Court Opinion

ID: 9552329
Source: CourtListenerOpinion
Date Created: 2023-08-07 19:08:52.898997+00
Date Added: 2024-06-11T15:26:07.761413
License: Public Domain

TOBRINER, J.†
I concur in the majority opinion insofar as it affirms the validity of defendant school district’s voluntary desegregation plan. I do not agree, however, with the dicta of the majority opinion (ante, p. 95) which purports to “disapprove” section 93, subdivision (b)(1) of title 5 of the California Administrative Code, a regulation of the State Board of Education relating to a local school board’s determination of segregated schools.
First, no party in this case has challenged the validity of this regulation and thus the question of the regulation’s validity is not actually before us. The local school desegregation plan at issue here, of course, did not utilize specific percentages in determining which schools in the district were segregated.
Second, contrary to the suggestion of the majority opinion, nothing in this court’s decision in Crawford v. Board of Education (1976) 17 Cal.3d 876 [130 Cal.Rptr. 724, 551 P.2d 28] purports to limit the au*102thority of a local school board voluntarily to go beyond minimum constitutional requirements and adopt specific percentage “rules of thumb” to guide its own desegregation program.

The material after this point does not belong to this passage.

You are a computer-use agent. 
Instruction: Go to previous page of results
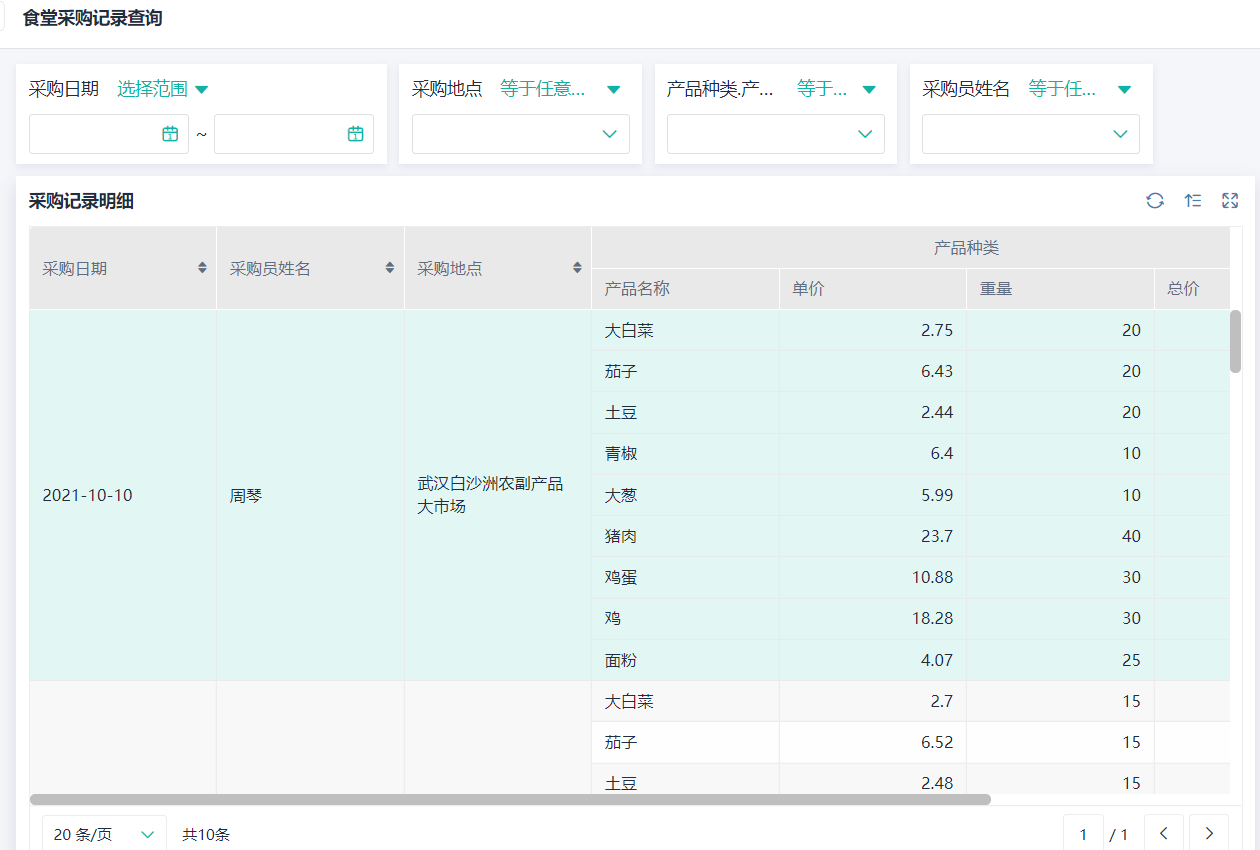(1164, 833)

As Chief Justice Burger explained for a unanimous United States Supreme Court in Swann v. Board of Education (1071) 402 U.S. 1, 16 [28 L.Ed.2d 554, 566, 91 S.Ct. 566]: “School authorities are traditionally charged with broad power to formulate and implement educational policy and might well conclude, for example, that in order to prepare students to live in a pluralistic society each school should have a prescribed ratio of Negro to white students reflecting the proportion for the district as a whole. To do this as an educational policy is within the broad discretionary powers of school authorities; absent a finding of a constitutional violation, however, that would not be within the authority of a federal court.” (Italics added.)
Bird, C. J., concurred.

Retired Associate Justice of the Supreme Court sitting under assignment by the Chairperson of the Judicial Council.